### Your task
Reproduce the rows from the line containing "1150x734 pixels. At" through the end of the rows, including both ends, and leave the pictures out of your answer.

>>>>>

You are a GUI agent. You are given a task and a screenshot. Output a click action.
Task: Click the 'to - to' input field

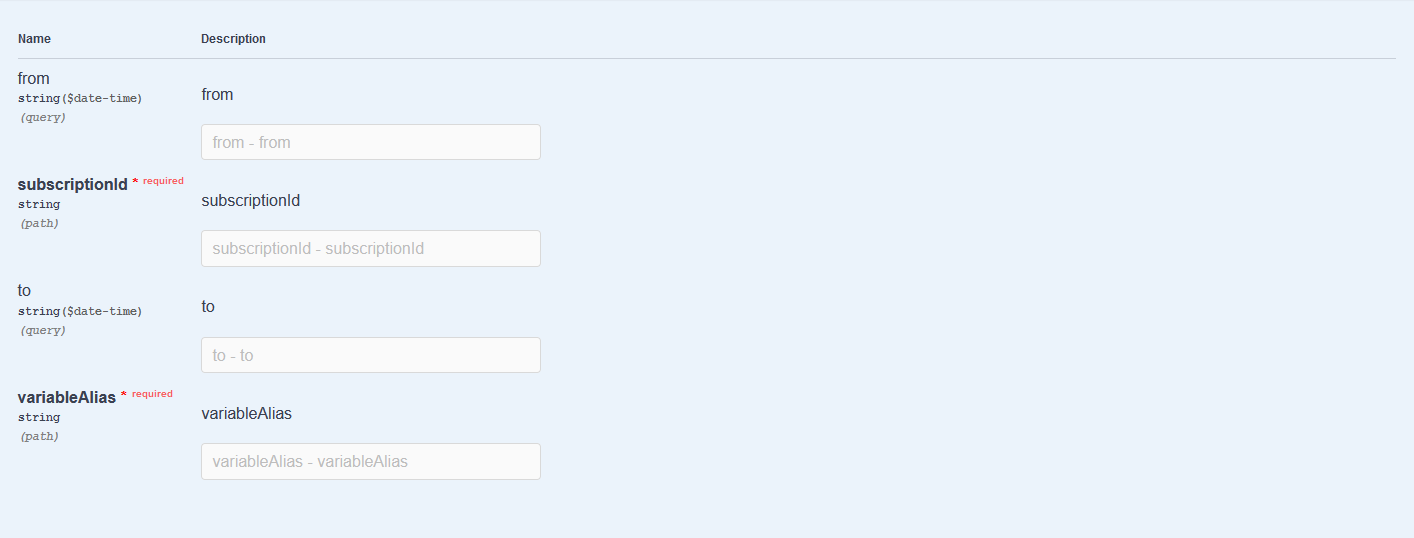coord(370,355)
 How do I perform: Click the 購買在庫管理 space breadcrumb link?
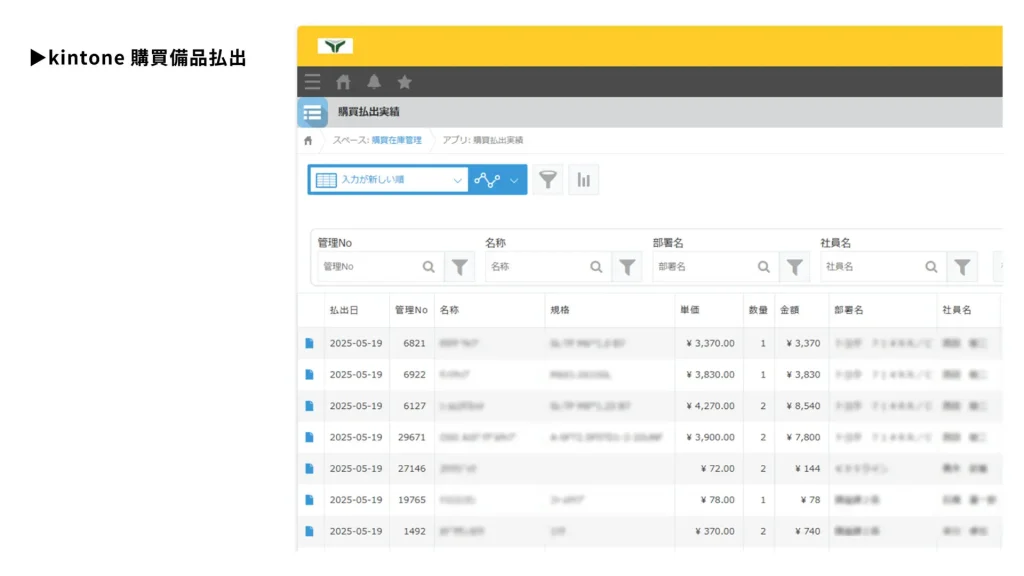pyautogui.click(x=396, y=140)
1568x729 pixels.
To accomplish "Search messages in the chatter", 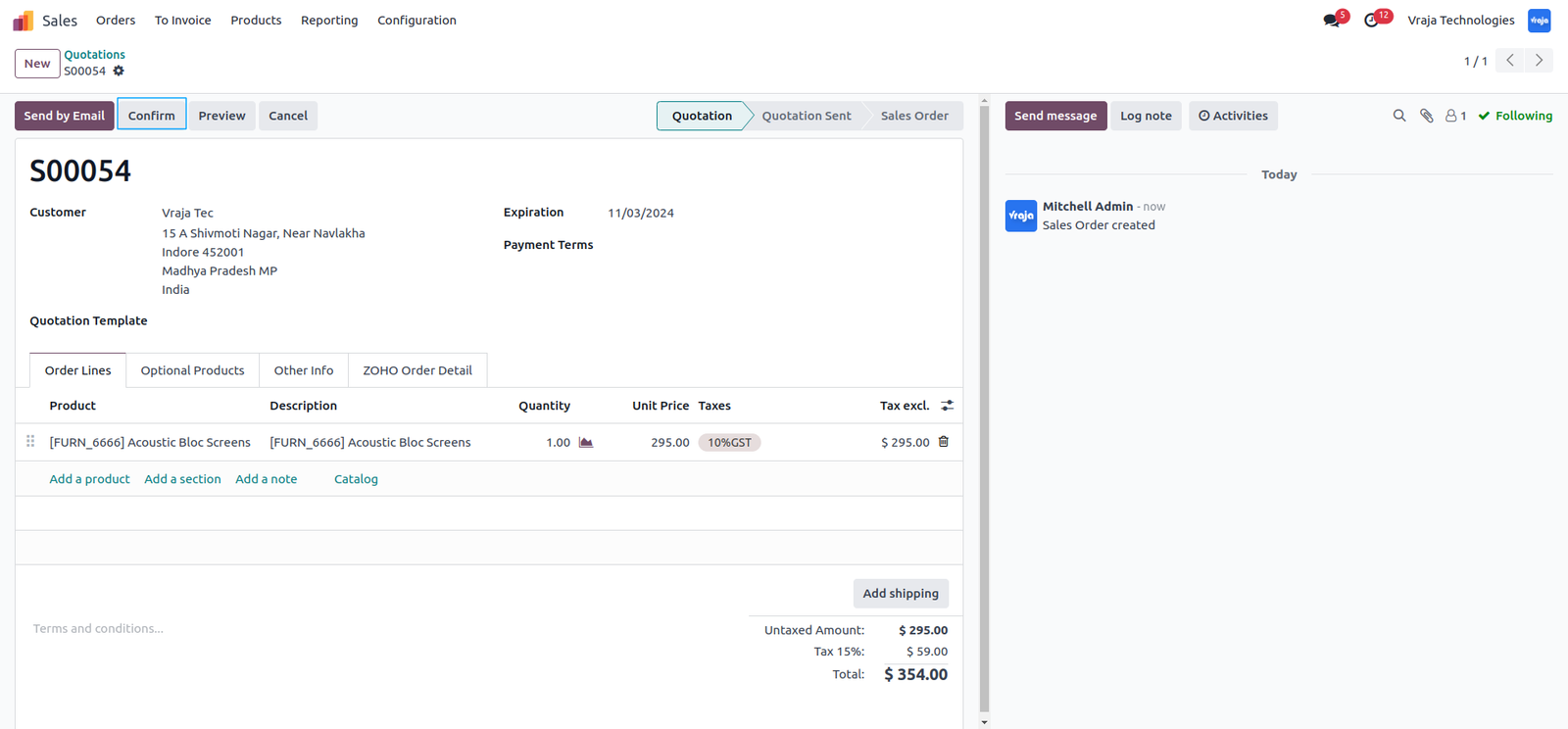I will pos(1399,116).
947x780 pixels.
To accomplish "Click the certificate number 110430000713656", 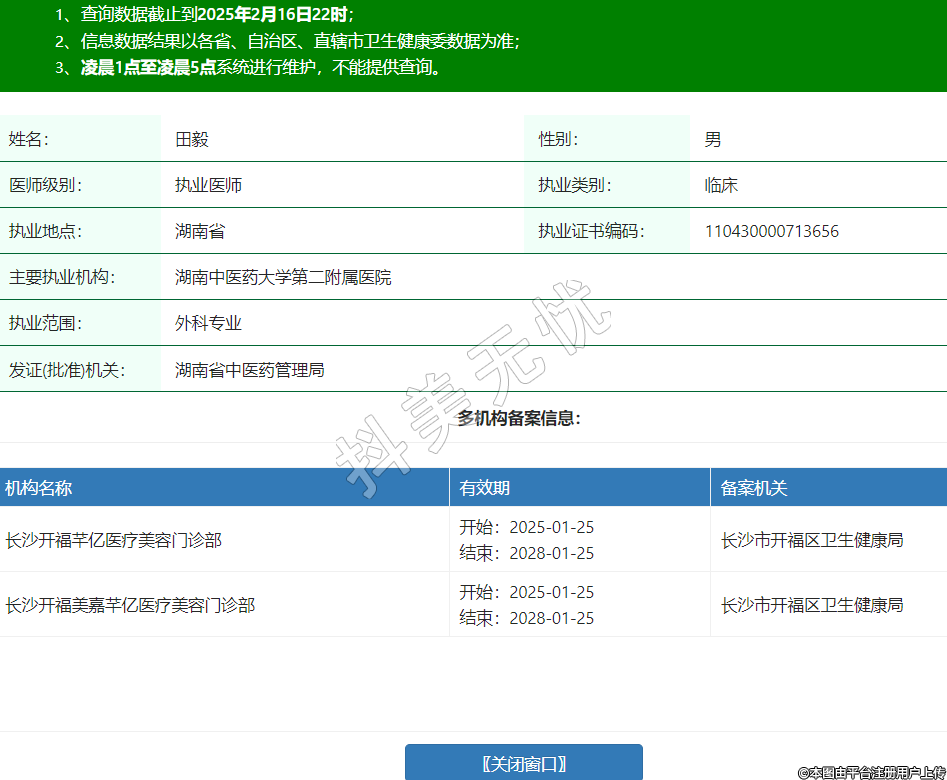I will 771,231.
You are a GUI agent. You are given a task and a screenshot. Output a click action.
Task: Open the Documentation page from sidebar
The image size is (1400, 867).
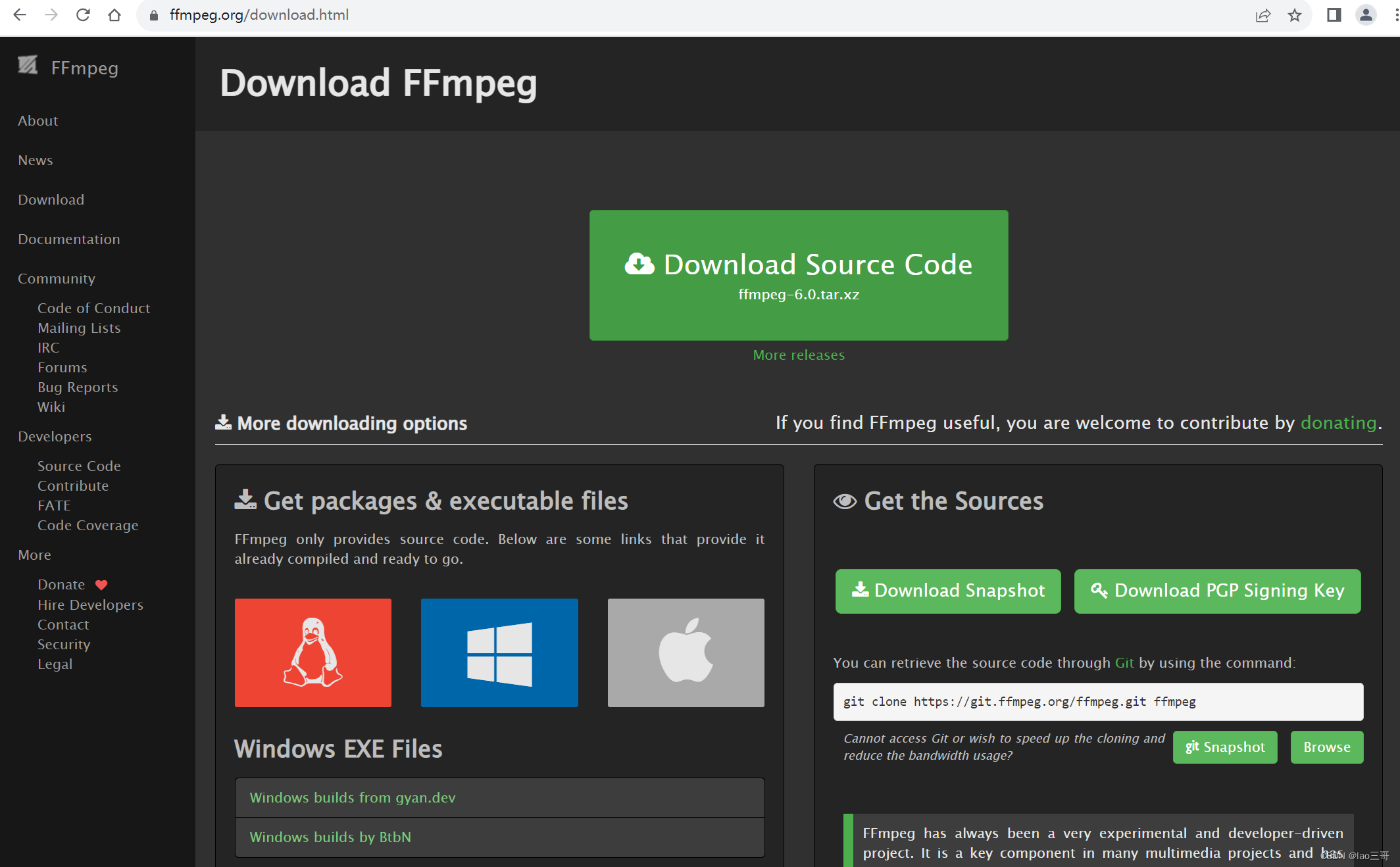[68, 239]
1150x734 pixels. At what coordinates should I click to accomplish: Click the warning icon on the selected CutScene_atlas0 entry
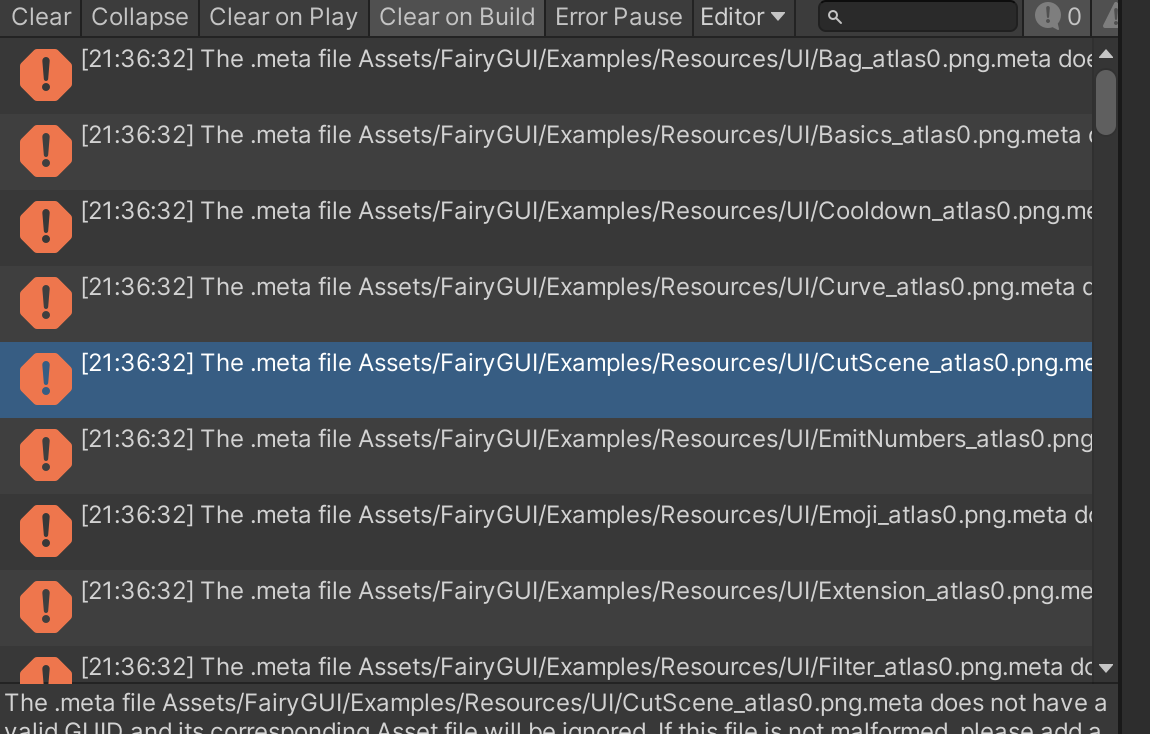(x=45, y=379)
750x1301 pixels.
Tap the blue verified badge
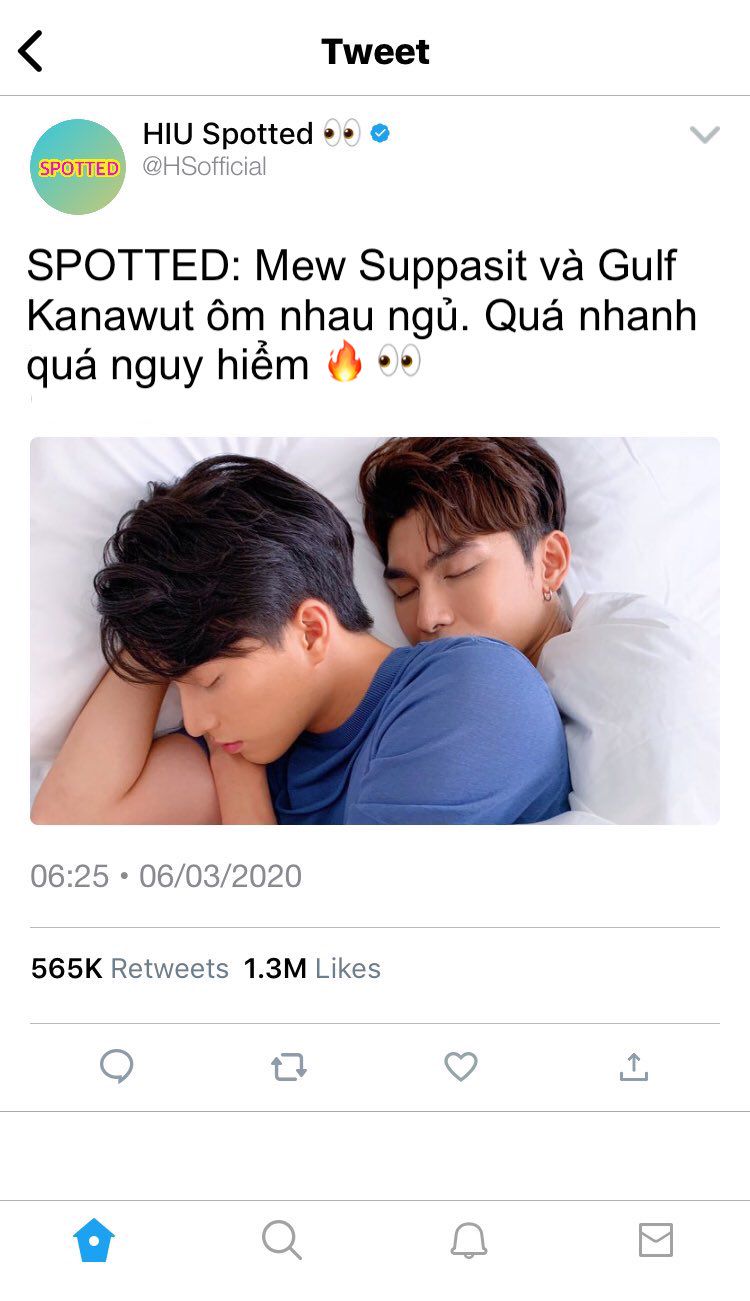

<<<<<

### Task result
1150x734 pixels. At what coordinates should I click to accomplish: Click the warning icon on the selected CutScene_atlas0 entry
(x=45, y=379)
750x1301 pixels.
Tap the blue verified badge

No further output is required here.